You could say that this portion is project-related emails and communication with your top clients. But it’s a bit more nuanced than that.
Assume it’s an email from your top client and they’re waiting for a reply within the next few hours. But does this reply need to be well thought through and long? Not every time. Some replies need to just show that you’re working on a case or issue.
You’ll also notice that some replies or first-time messages keep reoccurring. Save them as canned responses. Gmail and Outlook, for example, have the functionality to create email templates. You can also use online notepads like Evernote or create a folder in Google Drive or One Drive dedicated to canned responses. Anything that’s always at hand.
7. You need more than one account. But don’t overdo it
Ideally, you should have three email accounts:
- Work – reserved for work matters only, and the only people that should have it are your clients, colleagues, and bosses.
- Family/friends – though pretty self-explanatory, if you have children, this email should go to school staff and fellow parents, not your work address. If there’s an emergency at school or at home, they should and most likely will call you.
- Social – this account is for newsletters, subscriptions, and any case where you risk being spammed.
If you keep up this system, in most cases, you might get emails that you don’t really open or read only to your social account. Yet, this doesn’t mean that the social account should turn into a 1500+ email nightmare by the end of the week.
Whenever you have time scheduled for your social account, make sure you weed out subscriptions you don’t want. There’s no use in keeping such emails in your inbox or deleting them again and again unopened.
How to manage and prioritize more than one account?
Managing more than one work email account can be a problem in itself. While you can differentiate between handling work email during the workday, and family/social accounts in your off-time, it’s not the same when you need your work email.
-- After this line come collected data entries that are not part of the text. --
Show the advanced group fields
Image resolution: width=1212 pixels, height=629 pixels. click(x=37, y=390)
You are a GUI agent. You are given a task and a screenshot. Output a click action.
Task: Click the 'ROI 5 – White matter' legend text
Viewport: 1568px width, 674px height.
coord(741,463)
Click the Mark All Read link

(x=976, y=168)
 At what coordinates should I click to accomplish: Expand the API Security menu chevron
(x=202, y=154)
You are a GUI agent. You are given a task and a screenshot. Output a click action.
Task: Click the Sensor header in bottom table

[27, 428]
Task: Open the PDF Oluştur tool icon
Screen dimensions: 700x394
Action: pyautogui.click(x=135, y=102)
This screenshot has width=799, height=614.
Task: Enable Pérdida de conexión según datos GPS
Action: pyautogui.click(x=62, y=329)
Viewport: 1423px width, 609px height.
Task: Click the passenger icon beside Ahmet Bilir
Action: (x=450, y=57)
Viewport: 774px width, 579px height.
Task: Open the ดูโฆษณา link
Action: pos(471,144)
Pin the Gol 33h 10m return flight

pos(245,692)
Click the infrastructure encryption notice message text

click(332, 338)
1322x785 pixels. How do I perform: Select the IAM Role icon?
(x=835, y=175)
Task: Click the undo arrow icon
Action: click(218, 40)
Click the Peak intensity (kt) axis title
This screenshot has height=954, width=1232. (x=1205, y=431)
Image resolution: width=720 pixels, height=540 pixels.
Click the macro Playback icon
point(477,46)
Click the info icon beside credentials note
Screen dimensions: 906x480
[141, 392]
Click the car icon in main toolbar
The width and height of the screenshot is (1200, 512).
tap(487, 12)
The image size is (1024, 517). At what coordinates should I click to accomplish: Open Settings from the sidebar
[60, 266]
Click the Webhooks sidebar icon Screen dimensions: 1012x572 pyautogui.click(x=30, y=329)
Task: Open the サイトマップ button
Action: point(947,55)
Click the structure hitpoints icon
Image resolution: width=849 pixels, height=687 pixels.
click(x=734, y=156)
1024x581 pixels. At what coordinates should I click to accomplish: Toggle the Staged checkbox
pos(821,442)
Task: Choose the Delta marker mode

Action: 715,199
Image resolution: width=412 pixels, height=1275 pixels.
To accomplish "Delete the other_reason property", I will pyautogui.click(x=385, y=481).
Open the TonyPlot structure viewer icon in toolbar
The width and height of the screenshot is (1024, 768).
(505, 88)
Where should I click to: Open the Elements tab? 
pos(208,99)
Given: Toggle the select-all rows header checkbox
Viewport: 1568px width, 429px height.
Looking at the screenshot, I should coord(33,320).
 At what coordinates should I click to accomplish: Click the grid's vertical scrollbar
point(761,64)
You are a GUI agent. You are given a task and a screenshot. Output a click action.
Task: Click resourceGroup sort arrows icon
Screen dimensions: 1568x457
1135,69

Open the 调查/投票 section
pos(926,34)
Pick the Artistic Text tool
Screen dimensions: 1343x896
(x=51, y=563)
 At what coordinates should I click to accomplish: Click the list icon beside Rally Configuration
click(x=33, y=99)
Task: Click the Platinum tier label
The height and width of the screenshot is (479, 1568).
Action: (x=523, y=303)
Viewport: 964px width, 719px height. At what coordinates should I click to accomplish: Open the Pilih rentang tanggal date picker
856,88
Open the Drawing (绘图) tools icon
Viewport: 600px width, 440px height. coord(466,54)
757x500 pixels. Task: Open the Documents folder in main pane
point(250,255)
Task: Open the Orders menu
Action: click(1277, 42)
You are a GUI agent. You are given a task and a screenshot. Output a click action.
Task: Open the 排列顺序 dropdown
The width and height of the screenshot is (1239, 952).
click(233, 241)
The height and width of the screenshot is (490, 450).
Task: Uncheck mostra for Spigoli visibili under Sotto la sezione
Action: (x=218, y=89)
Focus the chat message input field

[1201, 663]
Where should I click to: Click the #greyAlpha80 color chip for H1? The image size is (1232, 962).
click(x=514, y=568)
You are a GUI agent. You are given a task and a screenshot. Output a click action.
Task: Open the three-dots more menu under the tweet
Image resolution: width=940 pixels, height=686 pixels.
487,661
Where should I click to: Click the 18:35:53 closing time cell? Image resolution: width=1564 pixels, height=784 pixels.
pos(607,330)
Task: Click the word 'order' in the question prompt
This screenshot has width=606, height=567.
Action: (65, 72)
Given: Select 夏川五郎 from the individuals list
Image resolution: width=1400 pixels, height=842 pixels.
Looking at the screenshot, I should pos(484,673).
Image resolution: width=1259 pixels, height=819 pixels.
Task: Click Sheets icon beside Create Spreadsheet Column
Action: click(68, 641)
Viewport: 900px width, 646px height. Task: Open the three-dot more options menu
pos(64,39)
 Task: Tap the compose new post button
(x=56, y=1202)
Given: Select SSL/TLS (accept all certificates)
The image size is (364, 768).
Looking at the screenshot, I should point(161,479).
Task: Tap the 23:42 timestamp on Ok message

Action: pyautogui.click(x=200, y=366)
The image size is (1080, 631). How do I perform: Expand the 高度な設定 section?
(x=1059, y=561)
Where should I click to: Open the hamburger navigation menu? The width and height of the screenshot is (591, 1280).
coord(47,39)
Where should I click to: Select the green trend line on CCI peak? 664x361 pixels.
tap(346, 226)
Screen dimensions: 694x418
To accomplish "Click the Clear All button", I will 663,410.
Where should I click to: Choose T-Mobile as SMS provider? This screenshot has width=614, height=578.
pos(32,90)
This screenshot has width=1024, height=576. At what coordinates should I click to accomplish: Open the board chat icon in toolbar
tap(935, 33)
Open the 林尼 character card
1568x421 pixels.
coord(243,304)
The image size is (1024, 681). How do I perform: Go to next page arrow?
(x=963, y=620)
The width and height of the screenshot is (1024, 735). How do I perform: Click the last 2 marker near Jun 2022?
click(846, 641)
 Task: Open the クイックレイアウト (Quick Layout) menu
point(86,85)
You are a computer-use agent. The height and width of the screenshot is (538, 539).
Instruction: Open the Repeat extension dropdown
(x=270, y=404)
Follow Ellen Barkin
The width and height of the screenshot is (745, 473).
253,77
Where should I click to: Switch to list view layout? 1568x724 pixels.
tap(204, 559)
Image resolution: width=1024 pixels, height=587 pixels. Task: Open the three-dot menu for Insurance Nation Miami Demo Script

Webmail provided by email services doesn’t really make checking several accounts any easier, but a good email client can help you manage more than one inbox more efficiently. Especially if you find one that has specific functionality for managing several accounts — not just inboxes — at the same time. That means you would be able to manage calendars from different accounts, too.
An email client keeps your customer base and email marketing separate from the rest of your work tasks. But whichever email client you choose, make sure it:
- Fits your needs for folder management
- Allows creating rules or filters
- Provides a convenient calendar
- Has integrations that you use
- Has customer support
Email management can be less of a chore if you take some time to organize your email accounts and inboxes. Adding just a few good habits can help you better prioritize email management as a task on your work schedule.
Some of these good habits are getting rid of email notifications to reduce unneeded distractions, limiting the amount of time you spend in your inbox, and curating folders with different priority emails.